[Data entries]
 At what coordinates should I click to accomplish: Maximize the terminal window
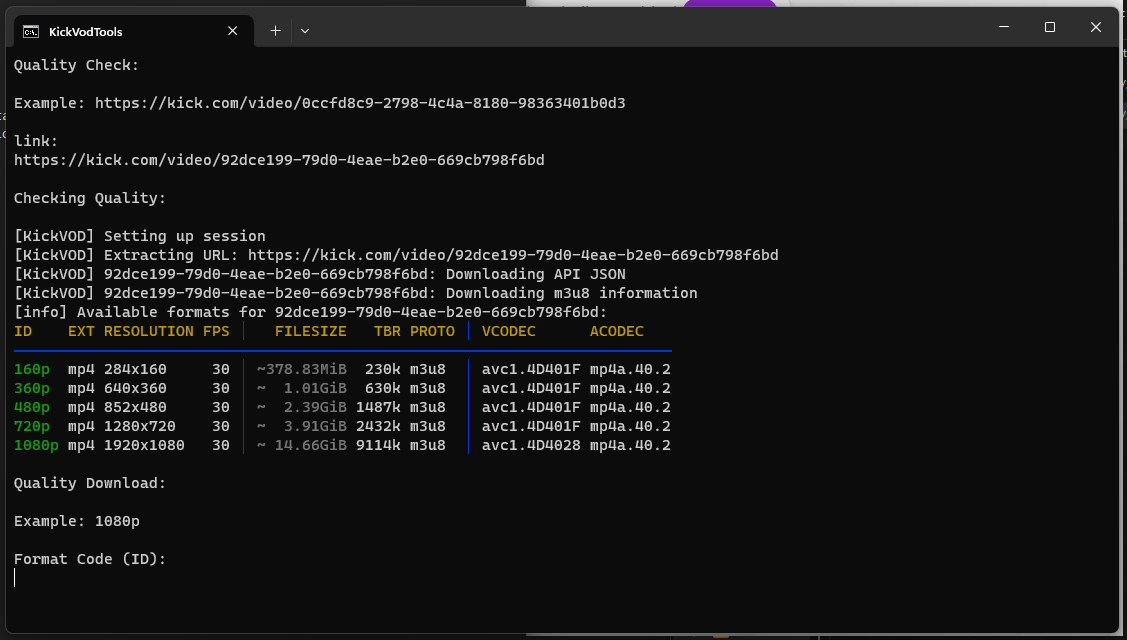[x=1050, y=27]
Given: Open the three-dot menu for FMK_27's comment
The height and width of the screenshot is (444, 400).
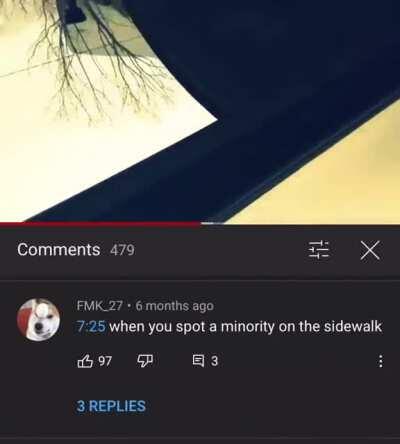Looking at the screenshot, I should click(x=380, y=361).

WHAT IS BEING ASKED: What is needed is a word-for-word copy of the lines from the one containing "Given: Open the" through the final line of the records above, both included, with the pictures left out.

RESPONSE TO THIS TASK:
Given: Open the three-dot menu for FMK_27's comment
The height and width of the screenshot is (444, 400).
Looking at the screenshot, I should click(x=380, y=361).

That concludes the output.